Cette tension rappelle les débats du début des années 2010 sur les risques systémiques des banques de dépôts — mais dans ce cas, la rétrogradation est programmable et instantanée.
Prospective : vers quel avenir ?
Scénario 1 : L’intégration progressive
EigenLayer continue de croître, mais à un rythme plus mesuré. Les protocoles institutionnels (comme BlackRock pour ses futures tokenisations) adoptent le restaking via des LRT, ce qui crée une demande stable. La TVL plafonne autour de 40-50 milliards de dollars. Les rendements du restaking restent entre 1-3% et ne créent jamais de crises systémiques.
Scénario 2 : La fragmentation concurrentielle
D’autres protocoles lancent leurs propres mécanismes de restaking (Cosmos, Polkadot, Solana). EigenLayer conserve son leadership sur Ethereum, mais sa part du marché global du staking diminue. Les utilisateurs adopiennent un portefeuille diversifié de protocoles de restaking pour diluer le risque opérationnel.
Scénario 3 : La correction critique
Un incident de slashing majeur sur EigenLayer (ou un opérateur frauduleux) crée une panique. La TVL chute de 50% en quelques semaines. Les régulateurs interviennent et imposent des exigences strictes de transparence sur le slashing et les opérateurs. EigenLayer survit mais devient un protocole de niche.
FAQ
Quel est le rendement réaliste du restaking en 2026 ?
Le rendement total dépend de votre allocation. Avec Lido stETH (2,8-3,2% staking) + EigenLayer (1-3% restaking), vous pouvez espérer 4-6% annuels si vous diversifiez sur 3-4 AVS. Les rendements plus élevés (7-10%) impliquent généralement un slashing risk plus important.
Est-ce que le restaking augmente le slashing risk d’Ethereum lui-même ?
Non directement.
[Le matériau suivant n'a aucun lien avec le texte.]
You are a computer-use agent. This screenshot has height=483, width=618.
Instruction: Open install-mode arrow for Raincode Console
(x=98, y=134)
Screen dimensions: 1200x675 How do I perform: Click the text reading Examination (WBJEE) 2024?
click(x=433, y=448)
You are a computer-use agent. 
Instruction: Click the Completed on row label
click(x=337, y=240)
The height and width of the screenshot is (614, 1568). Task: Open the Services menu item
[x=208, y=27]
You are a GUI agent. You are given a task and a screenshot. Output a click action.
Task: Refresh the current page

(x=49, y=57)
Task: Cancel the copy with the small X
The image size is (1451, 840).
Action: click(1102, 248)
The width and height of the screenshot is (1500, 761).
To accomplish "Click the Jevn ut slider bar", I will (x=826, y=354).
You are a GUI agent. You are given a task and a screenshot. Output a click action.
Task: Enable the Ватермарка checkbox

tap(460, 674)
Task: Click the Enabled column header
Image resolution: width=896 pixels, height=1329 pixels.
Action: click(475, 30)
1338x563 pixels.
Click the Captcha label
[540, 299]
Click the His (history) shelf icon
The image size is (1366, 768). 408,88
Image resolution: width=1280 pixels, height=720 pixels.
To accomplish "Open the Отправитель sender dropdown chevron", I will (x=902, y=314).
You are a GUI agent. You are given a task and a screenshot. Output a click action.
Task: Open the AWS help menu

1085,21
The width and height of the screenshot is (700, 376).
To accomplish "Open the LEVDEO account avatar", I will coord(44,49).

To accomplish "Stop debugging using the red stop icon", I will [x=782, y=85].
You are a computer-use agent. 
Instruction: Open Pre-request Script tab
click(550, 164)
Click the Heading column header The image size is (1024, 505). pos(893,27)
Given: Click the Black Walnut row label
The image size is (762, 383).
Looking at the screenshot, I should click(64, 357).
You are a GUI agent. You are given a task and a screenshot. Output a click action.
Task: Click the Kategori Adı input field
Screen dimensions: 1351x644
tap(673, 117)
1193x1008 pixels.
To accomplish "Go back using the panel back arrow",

EigenLayer utilise une « cryptographic isolation » qui empêche le slashing sur les AVS d’affecter votre staking Ethereum de base. Cependant, si vous êtes un opérateur qui gère du capital tiers, votre réputation et vos revenus sont en jeu.
Lido va-t-il être remplacé par EigenLayer ?
Non. Lido et EigenLayer résolvent des problèmes différents. Lido offre la liquidité du staking (stETH peut être tradé), tandis qu’EigenLayer offre des rendements supplémentaires. La majorité des utilisateurs continueront à utiliser Lido, certains renforceront via EigenLayer.
Quels sont les opérateurs EigenLayer les plus fiables ?
Les opérateurs établis comme Figment, Consensys, et certains fonds de capital-risque en crypto (Polychain, Paradigm) offrent des garanties réputationnelles. Consultez toujours les audits de sécurité et les antécédents avant de déléguer.